3.3.2. Cross-Validated Performance of the ANN

The artificial neural network showed a clear accuracy trend as the number of predictors increased, as shown in Figure 11. With one to three variables, the cross-validated coefficient of determination was about 0.50 to 0.60, indicating that a very small set of bands could not represent the nonlinear structure of the spectra. With four features, the value rose to about 0.70, suggesting that the inclusion of the most informative wavelengths began to recover the dominant moisture related patterns. From five to eight variables, accuracy improved steadily to about 0.85 to 0.90, reflecting the growing ability of the model to combine complementary bands and the engineered transforms. With ten variables, the network reached an R² of 0.9557, exceeding the study target of 0.95.

Here, the selected wavelengths were 400, 408, 412, 448, 560, 688, 696, 720, 728, and 776 nm. The ten selected wavelengths align with known moisture sensitive regions, which explains the ANN gain in accuracy. The 400–448 nm wavelengths capture ferric iron charge transfers, and there is a darkening blue region that strengthens with thin water films and organic matter, reinforcing the global-continuum damping caused by higher moisture. The 560 nm represents the green reflectance peak, sensitive to iron oxides and particle size, accounting for baseline albedo linked to mineralogy and dryness. The 688–728 nm span the red to near-infrared transition where slope and the shoulder near 680 to 700 nm respond strongly to moisture. The 776 nm sits on the long wavelength shoulder toward the 970 nm water overtone, summarizing curvature and overall albedo reduction as moisture increases.

Taken together, this set captures continuum attenuation, local features, and band interactions that moisture induces. The ANN can learn these nonlinear combinations, so a compact input still approximates the smooth mapping from spectra to gravimetric water content, yielding the observed R² near 0.956. Thus, the performance is supported by physically meaningful bands, improving both accuracy and interpretability, consistent with the established soil spectroscopy literature [58,59,60,61].

Training was numerically stable under the stated settings. Rectified linear unit activations and dropout regularization prevented divergence and reduced overfitting, and the use of fixed random seeds produced repeatable runs. The feature count sweep recorded in the Scores worksheet shows diminishing returns beyond the selected configuration: accuracy gains between nine and ten variables were material, whereas further additions produced only minor changes around the achieved level. This pattern supports the choice of a ten-variable input for operational use because it balances accuracy and computational load.

A qualitative inspection of fitted values indicated no obvious systematic bias across the range of gravimetric water content considered in this study. Residuals were centered near zero and did not display a monotonic trend with respect to the predicted values. This is consistent with the interpretation that the model captured the main nonlinear relations in the spectra. Nevertheless, the trained mapping remains data dependent.

From an implementation perspective the trained model is lightweight. The final architecture contains three hidden layers with 128, 64, and 32 units, which allows for a short inference time once the ten-dimensional predictor vector has been prepared. All artifacts required for reproduction have been saved: the model in H5 format, the scaler, the list of selected predictors including the engineered terms, and the history of accuracy as a function of variable count. These materials enable exact regeneration of the reported results and allow independent evaluation under alternative data splits if required by the review process.

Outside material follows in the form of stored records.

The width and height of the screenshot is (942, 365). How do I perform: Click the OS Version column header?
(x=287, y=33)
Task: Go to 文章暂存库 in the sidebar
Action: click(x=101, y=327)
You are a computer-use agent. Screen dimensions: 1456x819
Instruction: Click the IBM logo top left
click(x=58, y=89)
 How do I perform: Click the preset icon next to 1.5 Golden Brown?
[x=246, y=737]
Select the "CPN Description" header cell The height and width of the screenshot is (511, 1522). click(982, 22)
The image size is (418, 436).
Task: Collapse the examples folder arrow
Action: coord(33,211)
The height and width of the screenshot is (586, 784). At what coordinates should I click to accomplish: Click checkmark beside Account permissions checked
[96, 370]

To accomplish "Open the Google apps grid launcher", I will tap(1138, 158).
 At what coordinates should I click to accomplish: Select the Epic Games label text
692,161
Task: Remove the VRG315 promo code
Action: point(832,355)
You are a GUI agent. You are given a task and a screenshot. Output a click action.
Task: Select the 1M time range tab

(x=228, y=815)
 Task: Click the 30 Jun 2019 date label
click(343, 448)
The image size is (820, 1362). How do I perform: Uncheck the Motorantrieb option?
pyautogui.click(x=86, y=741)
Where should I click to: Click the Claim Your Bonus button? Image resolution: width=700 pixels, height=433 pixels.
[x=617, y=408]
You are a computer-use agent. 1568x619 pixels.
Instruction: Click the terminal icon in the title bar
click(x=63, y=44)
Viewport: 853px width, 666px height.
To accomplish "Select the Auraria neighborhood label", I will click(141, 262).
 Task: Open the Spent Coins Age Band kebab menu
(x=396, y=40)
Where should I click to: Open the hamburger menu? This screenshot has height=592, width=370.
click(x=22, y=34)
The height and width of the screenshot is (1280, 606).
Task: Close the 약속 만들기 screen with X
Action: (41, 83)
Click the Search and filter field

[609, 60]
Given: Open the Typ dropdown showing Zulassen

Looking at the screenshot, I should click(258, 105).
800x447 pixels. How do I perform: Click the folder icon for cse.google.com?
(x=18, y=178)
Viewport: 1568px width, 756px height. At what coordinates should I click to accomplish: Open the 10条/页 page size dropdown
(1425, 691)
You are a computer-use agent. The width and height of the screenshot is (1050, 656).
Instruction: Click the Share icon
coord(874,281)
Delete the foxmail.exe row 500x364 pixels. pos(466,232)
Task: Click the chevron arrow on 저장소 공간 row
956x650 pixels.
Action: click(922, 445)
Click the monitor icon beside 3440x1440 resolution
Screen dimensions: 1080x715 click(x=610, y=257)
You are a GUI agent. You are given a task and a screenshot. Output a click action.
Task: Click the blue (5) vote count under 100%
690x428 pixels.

3.3.3. Test Using ANN Algorithm

After model development, about 100 new paired observations were collected at the same site using the same field protocol as in training. Hyperspectral scenes were acquired by UAV, and gravimetric water content was measured immediately after imaging at the marked points. The trained ANN and the previously selected set of wavelengths were kept fixed with no refitting or hyper-parameter changes. The stored network weights were applied directly to the new data to generate predictions. Performance was assessed solely by the coefficient of determination R² between observed and predicted gravimetric water content on this external test set.

The final result is shown in Figure 12. The ANN achieved R² = 0.9513, indicating that most of the variance in the measurements is explained by the model. The errors were compact, with RMSE = 0.2398 and MAE = 0.1926, which show small average deviations and only a modest portion of larger errors. The mean bias error was −0.2130, indicating a systematic tendency to underestimate. In practice, an offset correction equal to the bias would remove this shift, after which RMSE and MAE would represent primarily random dispersion. Finally, the result indicates that the ANN maintained high explanatory power on unseen data and effectively met the research’s target performance. This supports field applicability and temporal stability within the same site and acquisition protocol.

Because the independent test area is a well-drained sandy field, moisture decayed rapidly after rainfall and the new acquisitions concentrated in a dry range of about 3–7 percent gravimetric water content. Reported claims of transferability are therefore restricted to within-site and within-sensor conditions and to the observed GWC range. Forthcoming data collection will target higher moisture states through immediate post-rainfall and early-morning acquisitions and, where permissible, controlled wetting of small plots under the same protocol.

4. Discussion

This study compared regression and artificial learning approaches for estimating soil moisture from hyperspectral reflectance and examined the role of nonlinearity and variable interactions in prediction accuracy. While multiple regression has often been favored for simplicity and interpretability, the present results confirm that linear formulations are limited for high dimensional spectroscopic data, where band correlations and overlapping absorptions induce nonlinear structure.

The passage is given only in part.